Your task:
I'd like every record written out again, exactly as it is.

Task data:
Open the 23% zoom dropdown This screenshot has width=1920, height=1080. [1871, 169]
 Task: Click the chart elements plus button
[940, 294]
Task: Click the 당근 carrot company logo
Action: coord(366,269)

Answer below:
Open the 23% zoom dropdown This screenshot has width=1920, height=1080. [1871, 169]
 Task: Click the chart elements plus button
[940, 294]
Task: Click the 당근 carrot company logo
Action: coord(366,269)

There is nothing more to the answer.